I watched Old Ruff gnaw away at the burr as we came closer upon him; then suddenly the largest covey I had seen all season arose immediately in front of the startled dog. Billingsley killed one quail and winged another, though I must confess it all took place so unexpectedly that I was unable to get my gun up for a shot before the birds were out of range. Billingsley beat Ruff to the cripple and bagged it nicely.

For the balance of the day in fact, for the balance of the season—Billingsley was absolutely unbearable. The talk he put out about the beauty of the point and the size of the covey grew all out of proportion to the facts. Nor did he omit the detail of my failure even to get a shot on the covey rise.

Any fair account of Old Ruff’s career must include an event the season before last when Old Ruff retrieved a bird late one afternoon.
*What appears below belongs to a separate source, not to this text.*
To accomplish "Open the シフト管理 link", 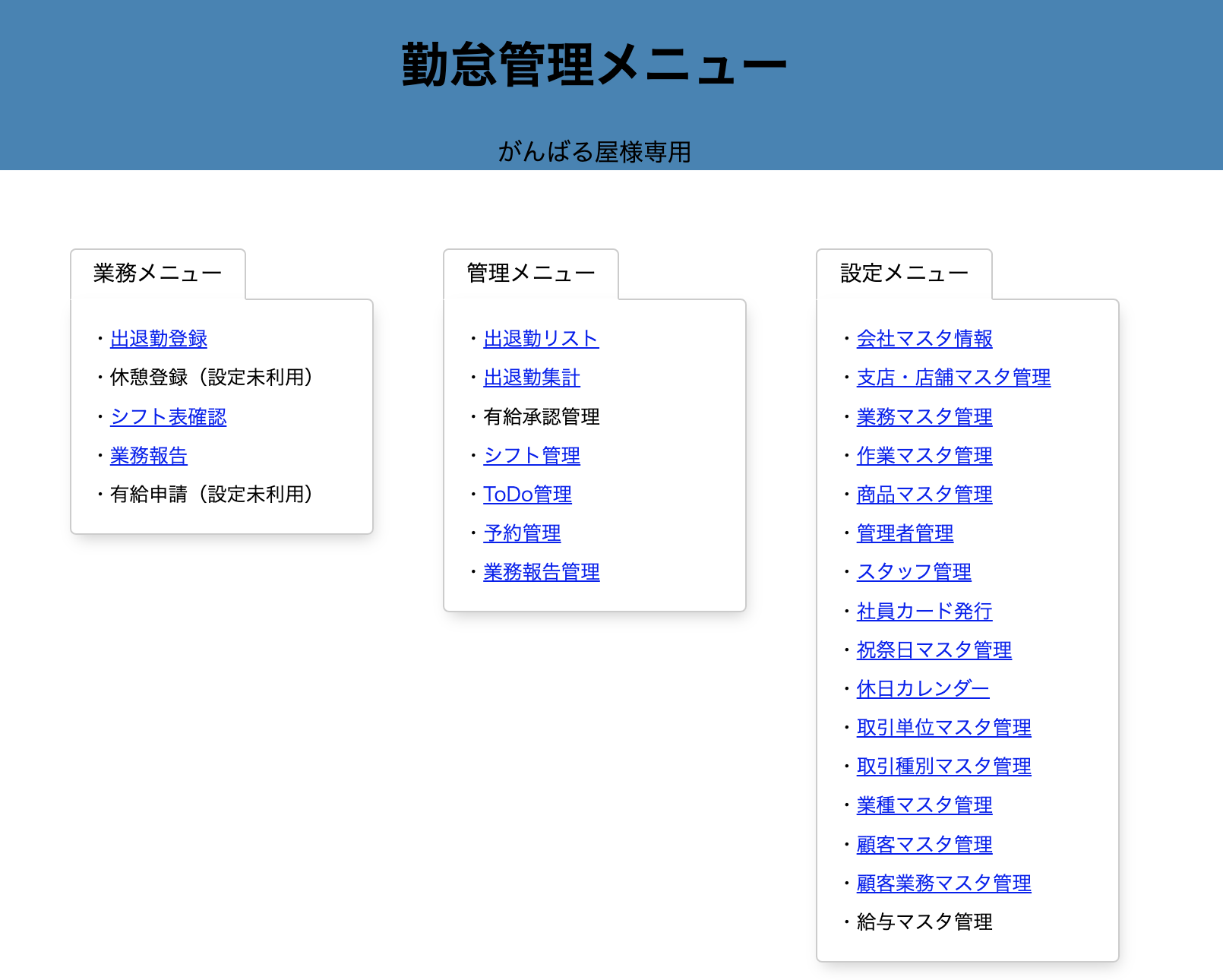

It was toward the end of a day of failure after failure, and we had scratched out only a handful which we had Hushed ourselves. We were approaching a little bavgall, where I thought I’d seen a wounded bird fall, when Old Ruff came out of it with a quail in his mouth. This naturally perplexed me, for I had never seen Ruff fail to eat any quail within his hungry reach.

“That’s another thing about Old Ruff,” Billingsley said proudly. “You can always count on him to bring in a lost bird.”

This remark was made just before Ruff came close enough for me to get the scent of the dead quail, which soon turned out to be awful. The poor creature had obviously been dead for several days, and was actually coming apart at the seams —a fact which Billingsley and I both pretended, each for his own special sporting reason, not to notice.

No account of Old Ruff’s nose would be complete without a summary of that day rather early in his career when we sought to hunt over him in some Fort Bend County rice fields. Quail were prolific in that area, and it was still early in the morning (Ruff had flushed no more than three or four fine coveys out of our range) when our hero met and made a new friend. She was a fine specimen of Llewellyn setter — a beautiful spotted bitch whose owner had been less careful about her on the particular day than he might have. Old Ruff’s nostrils flared and vibrated in the presence of this charming setter in ways that were thrilling to behold, particularly to one who is a lover of bird dogs. It soon became obvious that the setter was in a most attractive condition so far as Old Ruff was concerned, and the two of them went romping off together in the direction of a nearby pasture despite the roar of Billingsley’s stentorian commands.

We hunted all the rest of that day without the benefit of Old Ruff, though Billingsley blew his ultra-high-frequency dog whistle and called him off and on throughout the hunt. We flushed enough birds to get our respective limits and returned about dark to the car, where we found Old Ruff asleep under the bumper. It took both of us to wake him up.